In addition to the obvious safety factor of not being able to escape from an incident within the given time, what about the increased delay to access toilets? Perhaps the FAA should identify a ratio of seats to toilets? If this corporate insanity is not abated, we are going to find in short order passengers suffering from serious orthopedic, kidney, and GI issues; a serious incident will clearly evidence the airlines motto of “greed is dependable.”
On the note of “greed,” why does the same Congress that bellyaches about Amtrak’s minimal annual subsidy say nothing as the ancillary profits grow every year (currently $6+ Billion) for the airlines charging for preferred seats, baggage, etc? Where is the federal, state, local, and airport tax on these charges to lower the cost of subsidizing the airports, FAA, and airline operations?
This is a grossly over-subsidized, fiscally questionable industry trying to squeeze more revenue out of their investment.
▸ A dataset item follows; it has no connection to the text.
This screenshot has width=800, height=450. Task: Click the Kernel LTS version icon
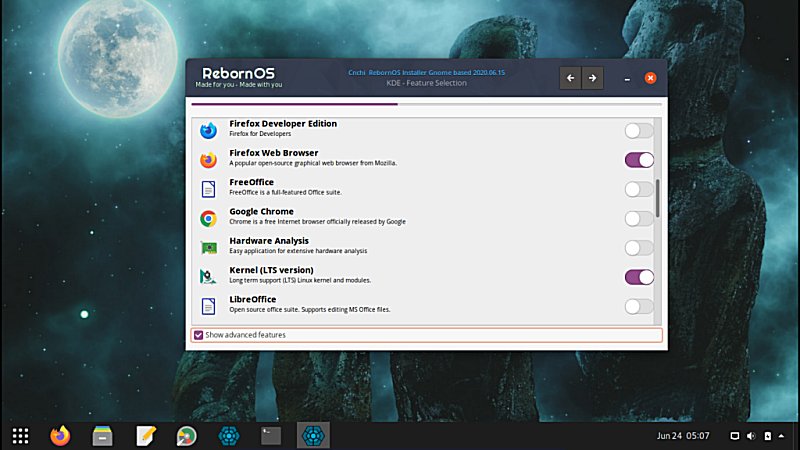pos(208,277)
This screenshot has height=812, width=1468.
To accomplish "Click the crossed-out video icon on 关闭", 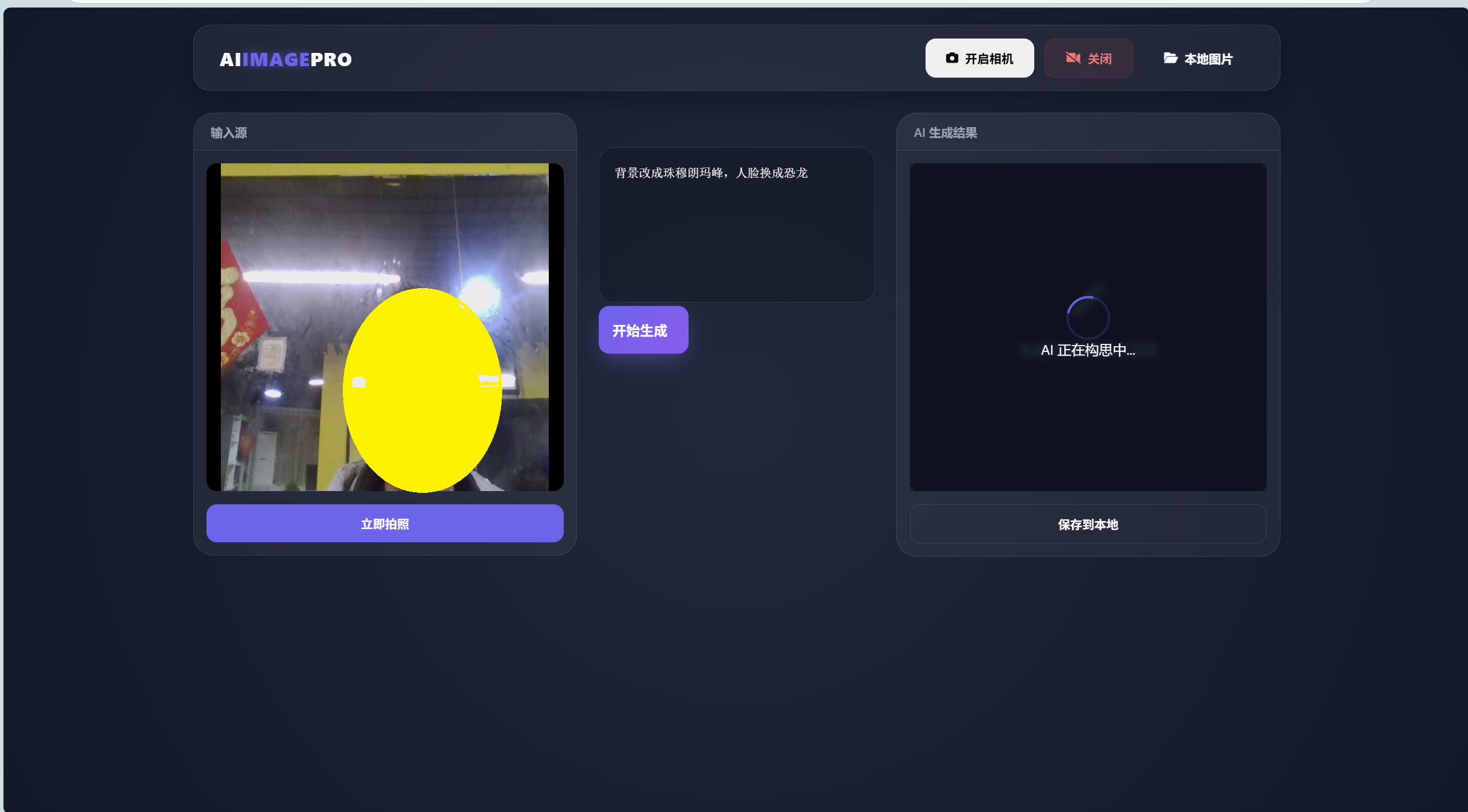I will [x=1073, y=58].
The worse and more uncomfortable air-travel becomes the better for every more rational and more cost-effective solution – like, say, inter-city passenger rail.
Air travel is only financially viable for long haul flights; let the short hop and commuter routes die off, replaced by surface transportation options – which will also lead to more equitable access and investment for intermediary communities which cannot afford to subsidize an airport.
As our country fails to teach history in detail, many people fail to note how the private railroads provided a superb network of regional intercity rail corridors, linking towns en route with major cities via fast, frequent, high service trains. Operating under steam/diesel in the famous Midwest corridors, many of these trains ran over 100+ mph on jointed rail with numerous grade crossings.
What killed this network of intercity corridor trains was not the unions or management, but rather, overt, direct federal subsidization to the private airlines facilitating their move into the short haul markets, post WWII. The Feds created an un-level playing field preventing the railroads from competing. For example, the railroads continued to pay tax to every local/state/federal jurisdiction on their depots, yards, and right-of-way, as compared to the airlines having the Feds build and maintain their infrastructure, including air traffic control for safety.
Seeking higher profits, the airlines today, after merging into three legacy carriers, are significantly reducing frequency or simply abandoning many short haul markets. As the buses no longer maintain their network of local routes, these small towns seeking mobility and economic development will be totally dependent upon an inter-city rail corridor approach to their market. This economic marketplace reality cannot be lost as the media continues to erroneously promote stories just focusing on the elderly, disabled, and college students dependence upon rail.